Прохор вздрогнул, попятился и, еще не видя никого перед глазами, судорожно схватил болтающийся на животе автомат и начал стрелять вверх. При этом он продолжал пятиться в надежде уйти с открытого пространства в кусты. Но, распаленный, он не видел, что именно оттуда, из-за кустов, грозила ему опасность. Он не слышал из-за стрекотни своего автомата и треск валежника под чьими-то ногами. Он только почувствовал, да и то на миг, острый рубящий удар по затылку…

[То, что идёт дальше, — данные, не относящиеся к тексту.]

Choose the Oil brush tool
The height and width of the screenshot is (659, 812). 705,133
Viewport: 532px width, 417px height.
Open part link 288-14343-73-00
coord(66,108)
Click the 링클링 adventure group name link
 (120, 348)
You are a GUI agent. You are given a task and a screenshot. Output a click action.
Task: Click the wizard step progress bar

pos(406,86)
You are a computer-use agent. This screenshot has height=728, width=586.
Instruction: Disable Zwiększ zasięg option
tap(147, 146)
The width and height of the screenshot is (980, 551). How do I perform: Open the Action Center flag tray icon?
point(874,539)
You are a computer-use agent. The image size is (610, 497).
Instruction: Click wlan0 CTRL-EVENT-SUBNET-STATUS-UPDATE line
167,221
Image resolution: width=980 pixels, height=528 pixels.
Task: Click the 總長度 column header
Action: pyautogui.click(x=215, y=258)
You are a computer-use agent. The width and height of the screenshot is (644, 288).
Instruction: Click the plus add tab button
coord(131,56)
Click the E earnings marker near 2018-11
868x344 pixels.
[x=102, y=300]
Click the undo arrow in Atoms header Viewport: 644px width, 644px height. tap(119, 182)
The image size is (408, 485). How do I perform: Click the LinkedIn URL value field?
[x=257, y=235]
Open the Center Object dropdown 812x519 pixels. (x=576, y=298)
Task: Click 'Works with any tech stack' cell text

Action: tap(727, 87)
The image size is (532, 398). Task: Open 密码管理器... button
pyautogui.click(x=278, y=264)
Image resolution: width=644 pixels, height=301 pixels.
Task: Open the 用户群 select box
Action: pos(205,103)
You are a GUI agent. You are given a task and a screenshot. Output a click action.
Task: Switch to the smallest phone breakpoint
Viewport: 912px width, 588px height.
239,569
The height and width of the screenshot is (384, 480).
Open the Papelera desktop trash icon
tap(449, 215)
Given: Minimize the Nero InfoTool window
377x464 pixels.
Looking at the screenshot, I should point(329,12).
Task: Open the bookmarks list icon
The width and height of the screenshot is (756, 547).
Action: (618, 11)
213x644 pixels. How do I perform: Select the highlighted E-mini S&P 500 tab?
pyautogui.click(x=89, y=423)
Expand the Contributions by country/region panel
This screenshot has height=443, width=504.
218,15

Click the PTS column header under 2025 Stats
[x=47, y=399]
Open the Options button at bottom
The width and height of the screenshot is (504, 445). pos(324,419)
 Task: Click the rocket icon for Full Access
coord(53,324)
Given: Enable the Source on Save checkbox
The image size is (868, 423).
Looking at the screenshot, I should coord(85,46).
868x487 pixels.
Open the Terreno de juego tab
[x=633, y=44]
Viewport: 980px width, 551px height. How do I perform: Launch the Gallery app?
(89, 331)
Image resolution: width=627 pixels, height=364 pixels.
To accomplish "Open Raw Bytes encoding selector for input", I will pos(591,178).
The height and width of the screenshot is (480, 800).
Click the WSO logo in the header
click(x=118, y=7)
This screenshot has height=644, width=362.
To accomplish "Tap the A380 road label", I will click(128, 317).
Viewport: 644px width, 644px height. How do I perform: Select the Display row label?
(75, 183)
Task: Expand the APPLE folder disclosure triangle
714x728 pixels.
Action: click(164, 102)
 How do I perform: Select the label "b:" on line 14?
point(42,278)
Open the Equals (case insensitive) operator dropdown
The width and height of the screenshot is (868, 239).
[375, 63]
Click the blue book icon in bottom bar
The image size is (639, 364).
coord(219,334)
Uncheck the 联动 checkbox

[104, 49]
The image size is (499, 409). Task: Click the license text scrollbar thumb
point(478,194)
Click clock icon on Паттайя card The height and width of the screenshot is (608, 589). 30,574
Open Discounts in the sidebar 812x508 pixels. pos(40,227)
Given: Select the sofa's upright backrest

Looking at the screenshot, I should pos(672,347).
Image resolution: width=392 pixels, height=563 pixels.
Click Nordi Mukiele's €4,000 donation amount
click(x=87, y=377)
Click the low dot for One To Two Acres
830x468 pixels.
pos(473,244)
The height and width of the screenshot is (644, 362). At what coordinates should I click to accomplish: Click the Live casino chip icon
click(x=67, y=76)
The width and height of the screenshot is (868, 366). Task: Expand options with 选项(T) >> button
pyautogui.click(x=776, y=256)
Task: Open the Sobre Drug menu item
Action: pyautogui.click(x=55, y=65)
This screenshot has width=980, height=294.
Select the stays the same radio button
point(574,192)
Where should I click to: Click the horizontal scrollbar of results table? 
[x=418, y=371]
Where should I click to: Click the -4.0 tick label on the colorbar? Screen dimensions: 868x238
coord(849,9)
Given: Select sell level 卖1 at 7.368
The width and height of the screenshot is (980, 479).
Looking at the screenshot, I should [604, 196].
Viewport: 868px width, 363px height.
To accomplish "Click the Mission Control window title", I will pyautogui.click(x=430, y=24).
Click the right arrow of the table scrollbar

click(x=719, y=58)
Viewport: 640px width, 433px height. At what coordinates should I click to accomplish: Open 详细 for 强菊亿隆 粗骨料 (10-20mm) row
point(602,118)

Когда Прохор очнулся, руки его были накрепко связаны за спиной. Над ним высился голенастый немец в распахнутом мундире лягушечьего цвета, в пилотке на голове, с подвязанной к поясу каской. Ударяя носком сапога в бок лежащего, он покрикивал: «Шнель, шнель, рус!» Прохор с трудом поднялся, глянул исподлобья, но тут его уже прикладом ударили в спину, и он, с выражением злого бессилья на лице, двинулся вперед — вверх по овражному пологому склону. Затем, ударом же приклада, ему подсказали, что надобно соскакивать в траншею. Он соскочил и побрел по ней, понурый, задевая края, ссыпая на днище сыроватые комья земли. Им вообще владела вялость обреченного. Он не мог простить себе позорной оплошности. Каждый тычок приклада в спину теперь как бы вдалбливал в него страшную истину: да, да, ты, Прохор Жарков, отныне уже не рядовой Красной Армии, а всего-навсего военнопленный!..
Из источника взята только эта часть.